Records for this exercise:
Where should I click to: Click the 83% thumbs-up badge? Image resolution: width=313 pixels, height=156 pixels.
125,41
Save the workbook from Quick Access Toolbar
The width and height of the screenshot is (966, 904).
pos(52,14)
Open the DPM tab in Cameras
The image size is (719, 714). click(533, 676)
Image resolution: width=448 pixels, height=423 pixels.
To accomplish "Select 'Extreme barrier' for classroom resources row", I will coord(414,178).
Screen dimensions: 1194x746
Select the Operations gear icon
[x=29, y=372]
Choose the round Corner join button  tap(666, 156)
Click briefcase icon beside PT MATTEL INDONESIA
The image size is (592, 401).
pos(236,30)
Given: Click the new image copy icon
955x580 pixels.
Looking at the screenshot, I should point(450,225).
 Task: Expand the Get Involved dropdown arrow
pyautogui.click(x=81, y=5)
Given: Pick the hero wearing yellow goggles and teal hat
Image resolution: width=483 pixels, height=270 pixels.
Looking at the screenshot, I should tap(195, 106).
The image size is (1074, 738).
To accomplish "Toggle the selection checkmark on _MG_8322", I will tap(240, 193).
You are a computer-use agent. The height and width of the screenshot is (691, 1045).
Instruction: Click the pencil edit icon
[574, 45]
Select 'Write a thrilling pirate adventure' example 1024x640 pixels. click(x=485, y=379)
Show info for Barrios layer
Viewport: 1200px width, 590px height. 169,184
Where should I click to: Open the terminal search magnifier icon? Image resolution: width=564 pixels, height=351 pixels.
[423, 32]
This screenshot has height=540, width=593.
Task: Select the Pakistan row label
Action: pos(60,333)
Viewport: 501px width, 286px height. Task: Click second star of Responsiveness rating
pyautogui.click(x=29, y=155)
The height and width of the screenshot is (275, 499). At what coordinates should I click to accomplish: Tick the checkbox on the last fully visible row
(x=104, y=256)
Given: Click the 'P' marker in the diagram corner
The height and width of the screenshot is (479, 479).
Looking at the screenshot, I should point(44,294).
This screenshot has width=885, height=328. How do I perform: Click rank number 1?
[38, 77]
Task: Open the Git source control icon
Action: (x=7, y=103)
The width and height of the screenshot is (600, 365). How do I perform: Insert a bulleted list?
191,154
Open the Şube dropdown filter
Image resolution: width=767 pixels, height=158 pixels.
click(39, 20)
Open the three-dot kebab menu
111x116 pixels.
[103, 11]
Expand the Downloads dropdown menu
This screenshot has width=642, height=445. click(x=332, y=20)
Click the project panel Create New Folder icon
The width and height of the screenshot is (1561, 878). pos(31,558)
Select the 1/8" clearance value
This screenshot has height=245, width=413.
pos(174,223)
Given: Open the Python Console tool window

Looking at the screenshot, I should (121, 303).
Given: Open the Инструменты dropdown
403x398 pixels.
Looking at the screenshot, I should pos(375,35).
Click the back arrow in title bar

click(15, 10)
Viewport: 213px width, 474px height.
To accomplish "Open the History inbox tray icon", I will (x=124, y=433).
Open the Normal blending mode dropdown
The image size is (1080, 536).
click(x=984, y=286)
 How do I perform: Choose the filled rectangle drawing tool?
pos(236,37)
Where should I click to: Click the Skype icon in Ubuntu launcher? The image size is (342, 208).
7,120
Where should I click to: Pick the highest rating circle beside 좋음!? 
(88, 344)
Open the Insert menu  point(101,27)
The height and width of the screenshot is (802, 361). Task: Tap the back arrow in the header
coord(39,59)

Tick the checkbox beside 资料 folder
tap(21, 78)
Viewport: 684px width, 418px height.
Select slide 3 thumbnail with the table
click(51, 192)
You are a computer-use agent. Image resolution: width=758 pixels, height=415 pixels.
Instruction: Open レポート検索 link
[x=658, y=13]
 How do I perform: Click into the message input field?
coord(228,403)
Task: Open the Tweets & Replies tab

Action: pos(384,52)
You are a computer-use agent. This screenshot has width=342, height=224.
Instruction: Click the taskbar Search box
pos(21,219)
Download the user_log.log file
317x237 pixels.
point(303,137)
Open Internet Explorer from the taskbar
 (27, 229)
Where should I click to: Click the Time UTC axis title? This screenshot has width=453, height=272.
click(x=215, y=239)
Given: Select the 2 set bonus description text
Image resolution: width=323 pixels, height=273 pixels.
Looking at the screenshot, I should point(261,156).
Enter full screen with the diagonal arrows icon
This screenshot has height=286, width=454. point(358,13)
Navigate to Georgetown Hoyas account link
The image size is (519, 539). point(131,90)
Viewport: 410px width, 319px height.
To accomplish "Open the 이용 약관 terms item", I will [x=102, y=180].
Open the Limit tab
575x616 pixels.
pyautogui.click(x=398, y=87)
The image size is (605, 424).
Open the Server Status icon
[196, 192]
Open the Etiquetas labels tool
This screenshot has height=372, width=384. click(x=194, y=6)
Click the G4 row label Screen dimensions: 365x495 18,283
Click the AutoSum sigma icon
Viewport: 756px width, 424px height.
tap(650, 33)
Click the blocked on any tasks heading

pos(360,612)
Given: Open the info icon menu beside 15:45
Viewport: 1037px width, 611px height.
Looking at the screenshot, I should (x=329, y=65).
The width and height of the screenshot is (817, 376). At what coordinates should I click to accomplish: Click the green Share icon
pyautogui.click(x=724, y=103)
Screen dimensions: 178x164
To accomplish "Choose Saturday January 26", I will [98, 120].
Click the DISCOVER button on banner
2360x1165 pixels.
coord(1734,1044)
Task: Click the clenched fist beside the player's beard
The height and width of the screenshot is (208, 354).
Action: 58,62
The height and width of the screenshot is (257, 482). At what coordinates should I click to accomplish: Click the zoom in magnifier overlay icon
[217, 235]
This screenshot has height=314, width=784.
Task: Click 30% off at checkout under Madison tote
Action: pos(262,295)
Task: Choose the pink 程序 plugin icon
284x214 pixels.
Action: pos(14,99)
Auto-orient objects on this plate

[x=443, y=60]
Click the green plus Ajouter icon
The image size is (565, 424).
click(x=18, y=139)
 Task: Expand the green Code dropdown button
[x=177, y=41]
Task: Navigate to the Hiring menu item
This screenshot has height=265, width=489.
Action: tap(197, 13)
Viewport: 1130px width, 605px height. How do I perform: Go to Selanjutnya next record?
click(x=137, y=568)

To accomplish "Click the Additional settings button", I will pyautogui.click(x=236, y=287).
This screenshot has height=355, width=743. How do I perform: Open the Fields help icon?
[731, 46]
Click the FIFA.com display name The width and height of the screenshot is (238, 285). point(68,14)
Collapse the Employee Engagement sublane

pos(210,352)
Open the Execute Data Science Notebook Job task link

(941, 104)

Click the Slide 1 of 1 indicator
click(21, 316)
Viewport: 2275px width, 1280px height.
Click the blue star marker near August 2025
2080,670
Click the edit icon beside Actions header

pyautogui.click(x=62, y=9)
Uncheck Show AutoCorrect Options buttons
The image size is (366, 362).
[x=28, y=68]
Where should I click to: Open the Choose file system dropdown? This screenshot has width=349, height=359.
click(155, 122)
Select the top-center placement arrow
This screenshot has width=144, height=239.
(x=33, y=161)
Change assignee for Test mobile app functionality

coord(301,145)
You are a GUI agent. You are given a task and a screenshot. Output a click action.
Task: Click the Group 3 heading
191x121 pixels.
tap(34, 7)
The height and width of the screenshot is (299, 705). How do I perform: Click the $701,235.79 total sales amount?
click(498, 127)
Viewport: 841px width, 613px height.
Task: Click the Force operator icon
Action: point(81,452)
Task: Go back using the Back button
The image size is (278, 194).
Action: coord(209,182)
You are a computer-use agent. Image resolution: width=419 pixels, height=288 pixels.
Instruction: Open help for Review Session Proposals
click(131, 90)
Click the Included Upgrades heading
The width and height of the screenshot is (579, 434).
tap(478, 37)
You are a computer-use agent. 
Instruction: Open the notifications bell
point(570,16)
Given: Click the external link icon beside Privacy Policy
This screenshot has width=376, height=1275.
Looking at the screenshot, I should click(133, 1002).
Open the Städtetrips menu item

Assignment: Both end lines included, restate word for word the lines above from the line with "Viewport: 1130px width, 605px" to the line with "Task: Go back using the Back button", and nothing else.

Written answer:
Viewport: 1130px width, 605px height. How do I perform: Go to Selanjutnya next record?
click(x=137, y=568)

To accomplish "Click the Additional settings button", I will pyautogui.click(x=236, y=287).
This screenshot has height=355, width=743. How do I perform: Open the Fields help icon?
[731, 46]
Click the FIFA.com display name The width and height of the screenshot is (238, 285). point(68,14)
Collapse the Employee Engagement sublane

pos(210,352)
Open the Execute Data Science Notebook Job task link

(941, 104)

Click the Slide 1 of 1 indicator
click(21, 316)
Viewport: 2275px width, 1280px height.
Click the blue star marker near August 2025
2080,670
Click the edit icon beside Actions header

pyautogui.click(x=62, y=9)
Uncheck Show AutoCorrect Options buttons
The image size is (366, 362).
[x=28, y=68]
Where should I click to: Open the Choose file system dropdown? This screenshot has width=349, height=359.
click(155, 122)
Select the top-center placement arrow
This screenshot has width=144, height=239.
(x=33, y=161)
Change assignee for Test mobile app functionality

coord(301,145)
You are a GUI agent. You are given a task and a screenshot. Output a click action.
Task: Click the Group 3 heading
191x121 pixels.
tap(34, 7)
The height and width of the screenshot is (299, 705). How do I perform: Click the $701,235.79 total sales amount?
click(498, 127)
Viewport: 841px width, 613px height.
Task: Click the Force operator icon
Action: point(81,452)
Task: Go back using the Back button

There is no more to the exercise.